Enterprise & Industry

European Commission Moving to Classify ChatGPT as ‘Very Large Online Search Engine’ Under Digital Services Act

ChatGPT's 120M EU users trigger strict DSA rules, bringing major compliance costs and oversight.

Deep Dive

The European Commission is preparing to designate OpenAI's ChatGPT as a 'Very Large Online Search Engine' (VLOSE) under the EU's Digital Services Act (DSA), according to reports from German newspaper Handelsblatt. This classification applies to digital services with over 45 million monthly active users in the EU. OpenAI's own data shows ChatGPT reached 120.4 million monthly users in the EU as of September 2025, far surpassing the threshold and triggering the strictest tier of DSA regulation.

Once formally designated, OpenAI will have four months to comply with a host of new obligations. These include implementing user-friendly terms, reporting criminal content, conducting systemic risk assessments, and establishing internal compliance functions. The company must also undergo annual independent audits, share data with regulators and vetted researchers, and pay a supervisory fee of up to 0.05% of its annual global net income. Non-compliance can be costly, as evidenced by X's €120 million fine last December.

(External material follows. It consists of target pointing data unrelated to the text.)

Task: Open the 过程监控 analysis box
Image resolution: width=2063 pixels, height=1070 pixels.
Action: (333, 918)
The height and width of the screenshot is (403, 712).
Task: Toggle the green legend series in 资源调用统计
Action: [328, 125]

This move represents a significant regulatory escalation for generative AI in Europe. While an EC spokesperson stated that classifying large language models (LLMs) like ChatGPT would be decided on a 'case-by-case basis,' this action sets a precedent. It subjects a core AI product to the same rigorous online governance framework as major platforms like Google and Meta, signaling that user scale, not just service type, is a key trigger for EU oversight.

Key Points
  • ChatGPT's EU user base of 120.4M monthly users triggers the DSA's VLOSE threshold of 45M.
  • OpenAI must comply within 4 months, facing mandates for risk audits, transparency reports, and data sharing with regulators.
  • The classification could significantly raise operating costs and sets a precedent for case-by-case LLM regulation in the EU.

Why It Matters

This sets a major precedent, applying platform-scale regulation to generative AI and increasing compliance burdens for tech giants in Europe.